Una nota finale. Anche nel caso in cui la maggior parte dei cittadini volesse una legge sull’eutanasia, questo non potrebbe legittimare nessuna regione né nessun parlamento a concedere loro tale legge. La verità morale va riconosciuta, non messa ai voti. Il fine del governante non è in primis quello di accondiscendere ai desiderata dei cittadini (se così fosse, da domani dovrebbero essere cancellate tutte le imposte), bensì operare per il bene comune, ossia costruire quelle condizioni sociali che permettano ai singoli di operare secondo la legge naturale. Va da sé che l’uccisione dell’innocente con o senza il suo consenso è in contraddizione con il bene comune perché in contraddizione con la legge naturale. L’ordinamento giuridico, più in particolare e molto in sintesi, deve comandare ciò che è necessario per il bene comune (vedi le imposte), deve legittimare senza comandare ciò che è necessario per il bene comune ma che deve essere lasciato alla libera determinazione dei singoli (vedi la legittimazione del matrimonio) e vietare ciò che è gravemente lesivo per il bene comune: furti, stupri, truffe, attentati e, per tornare a Fontana, omicidi. L’eutanasia è un omicidio e quando si mostra nella sua variante di aiuto al suicidio deve essere ugualmente vietata.
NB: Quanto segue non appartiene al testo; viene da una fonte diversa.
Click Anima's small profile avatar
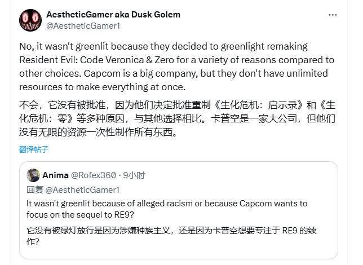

Dunque, il criterio per normare non è prima di tutto quello della soddisfazione delle esigenze dei cittadini o l’assecondamento delle convinzioni personali – criteri che, tra l’altro, vengono sventolati quando fanno comodo alla propria ideologia e taciuti in altre occasioni meno vantaggiose. Le esigenze e le convinzioni personali devono essere prese in considerazione solo quando sono adeguate al bene comune, non quando, come dice Fontana, sono credibili. Il criterio ultimo è quindi oggettivo e non soggettivo: la ragionevolezza di una certa condotta in vista del bene collettivo. E infatti, volendo chiudere con una domanda retorica, se tutti volessero la legalizzazione della pedofilia, il saggio governante dovrebbe concederla?